[WHAT THIS TASK INVOLVES]: Give back an exact copy of the lines in the records below, from the line that has "ΔΗΛΩΣΕΙΣ (54, 2234)" through the line that has "For every named target in this 1517×2408", and nothing besides.

[MATERIALS PROVIDED]:

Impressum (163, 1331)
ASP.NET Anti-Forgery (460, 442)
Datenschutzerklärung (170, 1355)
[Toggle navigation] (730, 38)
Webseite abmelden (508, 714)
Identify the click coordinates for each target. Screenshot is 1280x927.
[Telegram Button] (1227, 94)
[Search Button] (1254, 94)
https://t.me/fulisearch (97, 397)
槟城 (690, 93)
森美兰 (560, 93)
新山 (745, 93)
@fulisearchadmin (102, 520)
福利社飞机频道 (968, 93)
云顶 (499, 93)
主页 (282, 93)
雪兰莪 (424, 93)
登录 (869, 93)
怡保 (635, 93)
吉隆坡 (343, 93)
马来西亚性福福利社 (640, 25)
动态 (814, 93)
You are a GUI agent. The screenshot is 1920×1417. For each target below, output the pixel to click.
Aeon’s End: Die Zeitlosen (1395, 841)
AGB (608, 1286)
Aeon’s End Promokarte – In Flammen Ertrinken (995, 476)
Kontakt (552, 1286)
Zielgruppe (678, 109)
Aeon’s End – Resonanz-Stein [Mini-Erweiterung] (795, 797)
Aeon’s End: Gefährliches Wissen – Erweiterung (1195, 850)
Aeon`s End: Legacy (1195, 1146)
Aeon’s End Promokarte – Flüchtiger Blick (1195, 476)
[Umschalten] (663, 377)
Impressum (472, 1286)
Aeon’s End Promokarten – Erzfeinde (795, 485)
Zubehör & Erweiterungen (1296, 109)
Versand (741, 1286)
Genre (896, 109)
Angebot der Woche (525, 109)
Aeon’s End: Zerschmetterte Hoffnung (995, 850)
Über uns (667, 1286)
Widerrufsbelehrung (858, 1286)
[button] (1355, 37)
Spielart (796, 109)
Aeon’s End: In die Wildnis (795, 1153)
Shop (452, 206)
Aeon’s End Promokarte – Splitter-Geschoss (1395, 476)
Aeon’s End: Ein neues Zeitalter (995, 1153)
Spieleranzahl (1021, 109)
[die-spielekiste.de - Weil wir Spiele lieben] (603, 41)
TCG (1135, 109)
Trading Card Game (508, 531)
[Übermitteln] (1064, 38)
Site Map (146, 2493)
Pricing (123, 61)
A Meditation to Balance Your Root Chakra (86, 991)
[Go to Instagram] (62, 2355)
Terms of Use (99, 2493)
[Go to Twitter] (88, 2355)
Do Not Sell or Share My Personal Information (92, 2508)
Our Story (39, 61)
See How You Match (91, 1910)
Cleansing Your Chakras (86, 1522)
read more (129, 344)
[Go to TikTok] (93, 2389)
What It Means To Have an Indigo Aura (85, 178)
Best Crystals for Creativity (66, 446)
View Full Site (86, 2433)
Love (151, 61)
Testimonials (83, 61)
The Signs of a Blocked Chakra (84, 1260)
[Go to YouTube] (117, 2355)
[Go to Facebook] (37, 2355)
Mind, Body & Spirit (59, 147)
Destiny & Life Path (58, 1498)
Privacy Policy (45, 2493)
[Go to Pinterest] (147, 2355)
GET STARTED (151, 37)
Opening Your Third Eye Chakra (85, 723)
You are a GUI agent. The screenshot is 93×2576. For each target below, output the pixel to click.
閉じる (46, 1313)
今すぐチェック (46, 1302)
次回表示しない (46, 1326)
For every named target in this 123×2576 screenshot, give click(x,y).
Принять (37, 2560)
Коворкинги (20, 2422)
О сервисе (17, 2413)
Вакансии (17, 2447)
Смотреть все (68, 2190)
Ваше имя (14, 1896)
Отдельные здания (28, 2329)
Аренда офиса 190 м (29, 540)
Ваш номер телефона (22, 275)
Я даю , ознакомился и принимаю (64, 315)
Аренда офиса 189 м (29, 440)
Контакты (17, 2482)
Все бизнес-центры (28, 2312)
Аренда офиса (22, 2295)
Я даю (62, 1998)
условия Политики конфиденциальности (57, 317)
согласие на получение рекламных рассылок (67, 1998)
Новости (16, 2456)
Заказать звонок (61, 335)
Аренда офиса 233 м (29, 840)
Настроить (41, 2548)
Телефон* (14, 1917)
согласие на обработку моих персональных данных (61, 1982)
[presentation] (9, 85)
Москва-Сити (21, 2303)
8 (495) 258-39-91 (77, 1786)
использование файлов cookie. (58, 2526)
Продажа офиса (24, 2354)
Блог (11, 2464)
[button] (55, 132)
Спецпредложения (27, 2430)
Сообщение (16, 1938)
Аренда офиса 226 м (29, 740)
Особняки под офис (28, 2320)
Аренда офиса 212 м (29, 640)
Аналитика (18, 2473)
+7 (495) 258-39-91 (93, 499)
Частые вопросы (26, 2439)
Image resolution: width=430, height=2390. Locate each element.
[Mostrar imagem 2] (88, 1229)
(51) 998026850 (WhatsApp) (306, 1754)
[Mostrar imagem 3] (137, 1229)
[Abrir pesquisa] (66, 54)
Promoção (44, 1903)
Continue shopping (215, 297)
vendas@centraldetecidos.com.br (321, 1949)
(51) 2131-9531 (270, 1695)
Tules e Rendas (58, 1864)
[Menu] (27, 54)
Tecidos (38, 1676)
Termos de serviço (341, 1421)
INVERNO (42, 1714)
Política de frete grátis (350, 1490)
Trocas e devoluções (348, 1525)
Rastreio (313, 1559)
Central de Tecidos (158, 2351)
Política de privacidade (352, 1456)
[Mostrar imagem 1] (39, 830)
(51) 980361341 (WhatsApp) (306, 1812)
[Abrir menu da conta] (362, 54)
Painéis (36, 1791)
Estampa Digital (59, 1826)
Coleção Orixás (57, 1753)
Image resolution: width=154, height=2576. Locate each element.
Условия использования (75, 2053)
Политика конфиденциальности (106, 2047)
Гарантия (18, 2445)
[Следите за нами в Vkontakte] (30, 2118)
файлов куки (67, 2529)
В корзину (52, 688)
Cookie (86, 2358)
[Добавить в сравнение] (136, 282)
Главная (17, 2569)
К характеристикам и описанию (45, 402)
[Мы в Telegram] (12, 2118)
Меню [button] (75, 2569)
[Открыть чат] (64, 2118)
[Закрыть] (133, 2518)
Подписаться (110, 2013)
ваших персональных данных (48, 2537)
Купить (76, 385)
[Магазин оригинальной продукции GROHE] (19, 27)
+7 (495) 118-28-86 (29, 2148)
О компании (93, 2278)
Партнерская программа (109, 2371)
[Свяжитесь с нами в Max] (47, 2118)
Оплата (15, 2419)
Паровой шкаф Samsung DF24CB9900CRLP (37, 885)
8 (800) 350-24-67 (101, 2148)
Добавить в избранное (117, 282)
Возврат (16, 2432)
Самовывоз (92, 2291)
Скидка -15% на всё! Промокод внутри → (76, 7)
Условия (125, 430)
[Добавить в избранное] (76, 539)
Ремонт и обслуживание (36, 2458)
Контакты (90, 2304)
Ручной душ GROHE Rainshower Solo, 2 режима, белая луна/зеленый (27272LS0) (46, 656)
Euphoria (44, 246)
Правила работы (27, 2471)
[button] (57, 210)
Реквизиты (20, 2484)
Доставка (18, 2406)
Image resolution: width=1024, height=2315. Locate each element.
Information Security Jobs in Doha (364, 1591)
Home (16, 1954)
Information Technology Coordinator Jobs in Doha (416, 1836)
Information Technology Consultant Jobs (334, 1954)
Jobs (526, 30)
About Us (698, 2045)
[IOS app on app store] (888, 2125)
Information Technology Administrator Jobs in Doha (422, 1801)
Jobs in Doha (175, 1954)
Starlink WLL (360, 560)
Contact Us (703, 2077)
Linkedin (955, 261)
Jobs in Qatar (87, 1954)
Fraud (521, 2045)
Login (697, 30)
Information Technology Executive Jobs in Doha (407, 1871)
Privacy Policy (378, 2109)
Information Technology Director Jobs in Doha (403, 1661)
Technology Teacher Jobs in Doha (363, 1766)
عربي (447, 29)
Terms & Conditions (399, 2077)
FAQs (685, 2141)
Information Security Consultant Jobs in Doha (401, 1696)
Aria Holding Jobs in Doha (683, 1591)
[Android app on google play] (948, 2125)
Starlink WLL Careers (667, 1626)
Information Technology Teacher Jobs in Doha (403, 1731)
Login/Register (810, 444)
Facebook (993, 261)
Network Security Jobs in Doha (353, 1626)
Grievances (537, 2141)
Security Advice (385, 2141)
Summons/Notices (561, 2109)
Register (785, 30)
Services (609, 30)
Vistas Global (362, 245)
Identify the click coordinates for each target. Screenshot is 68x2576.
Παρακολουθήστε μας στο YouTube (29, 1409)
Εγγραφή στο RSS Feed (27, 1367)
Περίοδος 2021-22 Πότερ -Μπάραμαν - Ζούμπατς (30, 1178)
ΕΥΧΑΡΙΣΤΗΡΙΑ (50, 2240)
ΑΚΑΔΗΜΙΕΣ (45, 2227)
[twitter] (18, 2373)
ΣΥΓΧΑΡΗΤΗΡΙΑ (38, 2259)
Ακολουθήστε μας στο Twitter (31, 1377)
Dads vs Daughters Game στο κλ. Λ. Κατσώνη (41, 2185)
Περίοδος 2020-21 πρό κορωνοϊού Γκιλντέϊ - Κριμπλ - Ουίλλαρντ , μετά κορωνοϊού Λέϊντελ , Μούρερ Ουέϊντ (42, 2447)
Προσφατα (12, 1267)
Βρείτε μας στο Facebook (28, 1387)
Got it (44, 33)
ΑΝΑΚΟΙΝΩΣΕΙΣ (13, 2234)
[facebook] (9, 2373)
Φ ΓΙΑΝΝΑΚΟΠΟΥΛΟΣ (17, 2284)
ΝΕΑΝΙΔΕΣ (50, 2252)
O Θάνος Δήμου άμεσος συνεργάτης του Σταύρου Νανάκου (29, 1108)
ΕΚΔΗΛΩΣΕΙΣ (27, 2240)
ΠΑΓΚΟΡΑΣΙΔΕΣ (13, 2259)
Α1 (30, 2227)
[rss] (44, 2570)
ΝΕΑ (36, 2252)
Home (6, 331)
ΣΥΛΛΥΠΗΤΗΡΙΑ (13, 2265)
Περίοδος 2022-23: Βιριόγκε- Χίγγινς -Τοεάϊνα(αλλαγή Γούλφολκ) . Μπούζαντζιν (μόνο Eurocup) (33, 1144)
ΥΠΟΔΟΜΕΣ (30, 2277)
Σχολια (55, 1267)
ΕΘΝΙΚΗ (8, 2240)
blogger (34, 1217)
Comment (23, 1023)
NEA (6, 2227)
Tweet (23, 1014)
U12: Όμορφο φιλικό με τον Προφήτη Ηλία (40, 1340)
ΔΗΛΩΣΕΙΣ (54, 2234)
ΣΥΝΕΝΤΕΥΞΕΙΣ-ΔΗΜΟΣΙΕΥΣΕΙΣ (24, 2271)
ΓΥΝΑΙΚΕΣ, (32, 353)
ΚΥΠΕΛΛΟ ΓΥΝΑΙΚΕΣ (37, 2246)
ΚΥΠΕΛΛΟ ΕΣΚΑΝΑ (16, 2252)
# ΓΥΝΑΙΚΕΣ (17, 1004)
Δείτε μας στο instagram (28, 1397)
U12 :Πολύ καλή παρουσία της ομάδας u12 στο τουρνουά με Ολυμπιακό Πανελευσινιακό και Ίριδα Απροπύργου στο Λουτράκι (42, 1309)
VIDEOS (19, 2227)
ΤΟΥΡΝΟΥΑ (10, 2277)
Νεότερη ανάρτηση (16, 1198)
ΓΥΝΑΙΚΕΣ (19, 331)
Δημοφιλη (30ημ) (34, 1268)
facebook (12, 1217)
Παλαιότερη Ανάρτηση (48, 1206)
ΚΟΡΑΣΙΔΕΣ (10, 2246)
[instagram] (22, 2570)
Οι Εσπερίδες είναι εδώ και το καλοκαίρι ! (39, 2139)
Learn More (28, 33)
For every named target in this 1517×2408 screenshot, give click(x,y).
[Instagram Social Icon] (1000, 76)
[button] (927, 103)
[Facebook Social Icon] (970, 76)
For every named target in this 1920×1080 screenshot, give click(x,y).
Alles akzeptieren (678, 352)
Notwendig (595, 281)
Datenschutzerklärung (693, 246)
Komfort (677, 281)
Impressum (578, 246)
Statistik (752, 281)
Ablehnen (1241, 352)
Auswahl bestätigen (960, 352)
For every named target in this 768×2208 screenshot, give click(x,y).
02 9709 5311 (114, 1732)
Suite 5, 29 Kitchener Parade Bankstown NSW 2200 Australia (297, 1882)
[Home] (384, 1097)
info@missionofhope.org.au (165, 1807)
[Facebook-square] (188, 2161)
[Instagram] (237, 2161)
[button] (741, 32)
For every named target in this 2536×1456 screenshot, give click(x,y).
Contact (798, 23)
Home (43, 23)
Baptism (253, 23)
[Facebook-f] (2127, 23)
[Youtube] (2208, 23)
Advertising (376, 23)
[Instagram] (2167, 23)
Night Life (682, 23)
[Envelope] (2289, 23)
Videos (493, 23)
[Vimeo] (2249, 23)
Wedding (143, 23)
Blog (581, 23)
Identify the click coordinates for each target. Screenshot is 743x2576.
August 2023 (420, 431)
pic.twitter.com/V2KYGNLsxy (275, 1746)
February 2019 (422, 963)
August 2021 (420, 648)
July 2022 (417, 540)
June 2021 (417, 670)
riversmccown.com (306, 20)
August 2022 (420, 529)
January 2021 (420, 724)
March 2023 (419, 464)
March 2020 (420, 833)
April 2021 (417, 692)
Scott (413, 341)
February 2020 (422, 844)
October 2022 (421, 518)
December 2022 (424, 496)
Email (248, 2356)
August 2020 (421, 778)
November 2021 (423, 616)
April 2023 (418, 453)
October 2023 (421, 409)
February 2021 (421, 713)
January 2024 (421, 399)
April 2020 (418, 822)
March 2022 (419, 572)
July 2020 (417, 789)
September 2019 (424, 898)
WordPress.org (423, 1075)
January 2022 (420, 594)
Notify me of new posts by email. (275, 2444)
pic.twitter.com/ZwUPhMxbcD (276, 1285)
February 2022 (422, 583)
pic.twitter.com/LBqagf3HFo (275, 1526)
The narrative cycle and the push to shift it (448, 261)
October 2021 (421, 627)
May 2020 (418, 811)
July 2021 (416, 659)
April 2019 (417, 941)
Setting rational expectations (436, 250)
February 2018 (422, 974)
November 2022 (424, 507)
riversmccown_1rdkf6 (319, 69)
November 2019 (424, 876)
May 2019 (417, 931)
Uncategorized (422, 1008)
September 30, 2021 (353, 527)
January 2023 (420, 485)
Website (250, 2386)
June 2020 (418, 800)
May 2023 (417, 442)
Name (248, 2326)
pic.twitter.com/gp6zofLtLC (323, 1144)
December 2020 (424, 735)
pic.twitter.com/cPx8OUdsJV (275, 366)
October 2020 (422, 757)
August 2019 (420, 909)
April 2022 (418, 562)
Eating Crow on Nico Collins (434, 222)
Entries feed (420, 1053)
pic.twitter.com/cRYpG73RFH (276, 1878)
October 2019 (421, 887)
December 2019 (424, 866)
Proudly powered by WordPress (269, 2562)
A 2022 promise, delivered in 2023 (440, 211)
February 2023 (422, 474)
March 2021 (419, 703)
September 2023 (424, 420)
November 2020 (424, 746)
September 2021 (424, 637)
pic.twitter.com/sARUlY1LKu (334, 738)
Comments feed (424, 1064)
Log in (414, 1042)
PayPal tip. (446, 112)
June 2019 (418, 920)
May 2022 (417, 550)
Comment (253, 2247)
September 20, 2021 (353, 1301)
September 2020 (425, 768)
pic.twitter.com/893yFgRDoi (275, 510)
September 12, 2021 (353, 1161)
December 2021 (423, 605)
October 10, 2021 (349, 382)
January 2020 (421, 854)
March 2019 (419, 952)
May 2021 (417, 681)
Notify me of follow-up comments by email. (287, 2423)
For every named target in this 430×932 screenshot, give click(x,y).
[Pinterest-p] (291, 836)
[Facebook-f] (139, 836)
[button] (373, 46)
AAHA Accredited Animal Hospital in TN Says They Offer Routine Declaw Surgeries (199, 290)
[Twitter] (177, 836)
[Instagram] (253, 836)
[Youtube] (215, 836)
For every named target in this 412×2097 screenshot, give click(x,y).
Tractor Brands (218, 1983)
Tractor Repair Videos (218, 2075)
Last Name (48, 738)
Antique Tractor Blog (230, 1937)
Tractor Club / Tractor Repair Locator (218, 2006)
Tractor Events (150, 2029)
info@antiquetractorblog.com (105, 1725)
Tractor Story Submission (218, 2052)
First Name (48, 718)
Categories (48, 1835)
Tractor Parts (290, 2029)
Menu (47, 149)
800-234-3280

[EXERCISE SOLUTION]:
ΔΗΛΩΣΕΙΣ (54, 2234)
ΣΥΝΕΝΤΕΥΞΕΙΣ-ΔΗΜΟΣΙΕΥΣΕΙΣ (24, 2271)
ΓΥΝΑΙΚΕΣ, (32, 353)
ΚΥΠΕΛΛΟ ΓΥΝΑΙΚΕΣ (37, 2246)
ΚΥΠΕΛΛΟ ΕΣΚΑΝΑ (16, 2252)
# ΓΥΝΑΙΚΕΣ (17, 1004)
Δείτε μας στο instagram (28, 1397)
U12 :Πολύ καλή παρουσία της ομάδας u12 στο τουρνουά με Ολυμπιακό Πανελευσινιακό και Ίριδα Απροπύργου στο Λουτράκι (42, 1309)
VIDEOS (19, 2227)
ΤΟΥΡΝΟΥΑ (10, 2277)
Νεότερη ανάρτηση (16, 1198)
ΓΥΝΑΙΚΕΣ (19, 331)
Δημοφιλη (30ημ) (34, 1268)
facebook (12, 1217)
Παλαιότερη Ανάρτηση (48, 1206)
ΚΟΡΑΣΙΔΕΣ (10, 2246)
[instagram] (22, 2570)
Οι Εσπερίδες είναι εδώ και το καλοκαίρι ! (39, 2139)
Learn More (28, 33)
For every named target in this 1517×2408 screenshot, give click(x,y).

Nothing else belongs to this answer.